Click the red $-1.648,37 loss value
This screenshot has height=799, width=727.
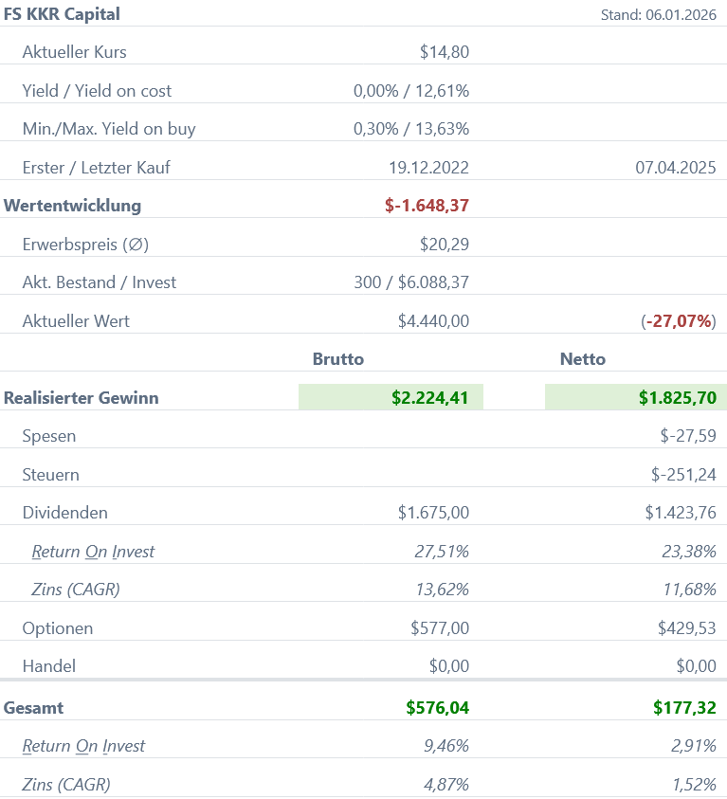pyautogui.click(x=427, y=206)
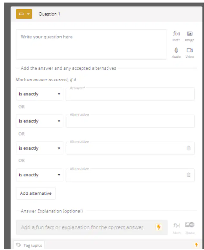Add a Video to the question

(x=190, y=53)
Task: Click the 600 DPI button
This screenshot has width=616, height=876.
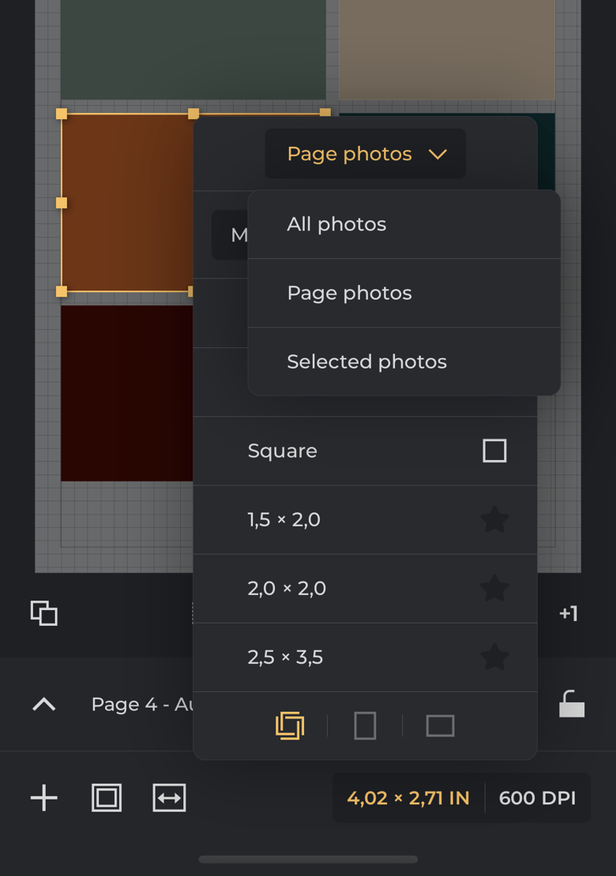Action: [537, 798]
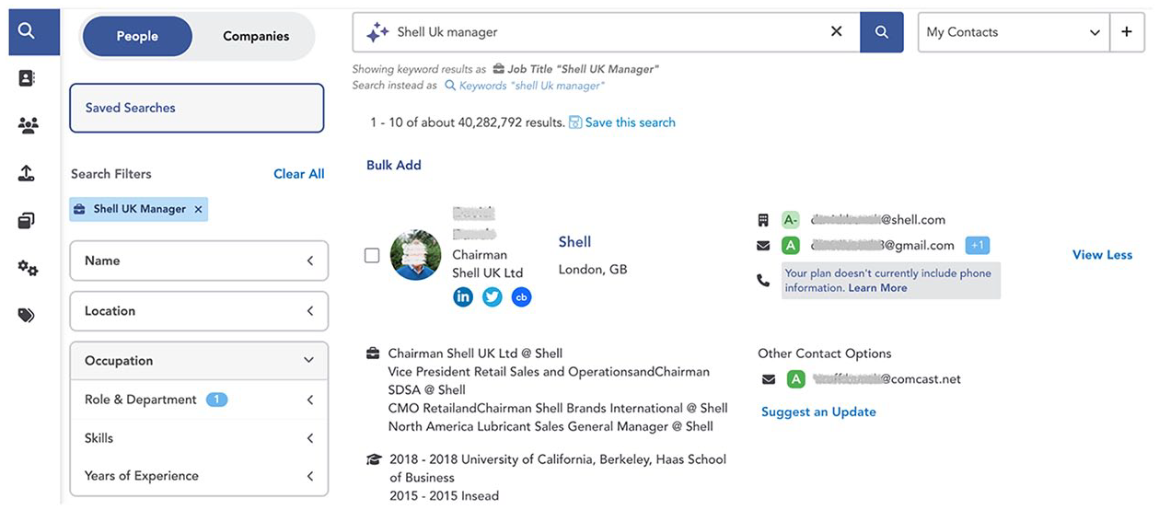Open the team people sidebar icon
Screen dimensions: 1159x510
click(28, 125)
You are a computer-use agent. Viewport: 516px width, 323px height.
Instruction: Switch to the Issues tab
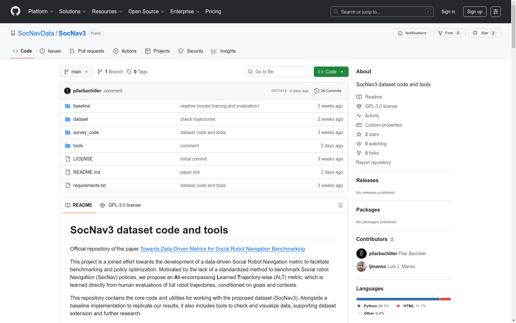[50, 51]
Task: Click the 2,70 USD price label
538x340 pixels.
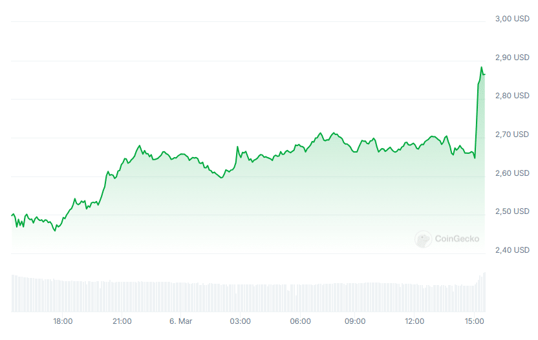Action: click(x=512, y=134)
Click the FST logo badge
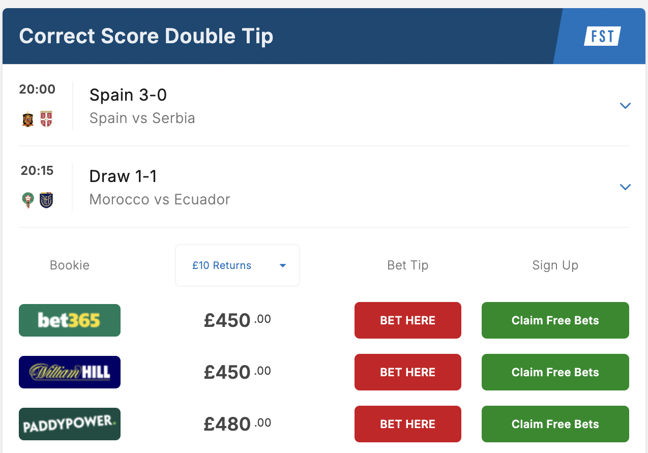Screen dimensions: 648x453 (x=602, y=37)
- - - -
● **Goal of the exercise**: Report only how many lines above include "Task".

● **Answer box**: 2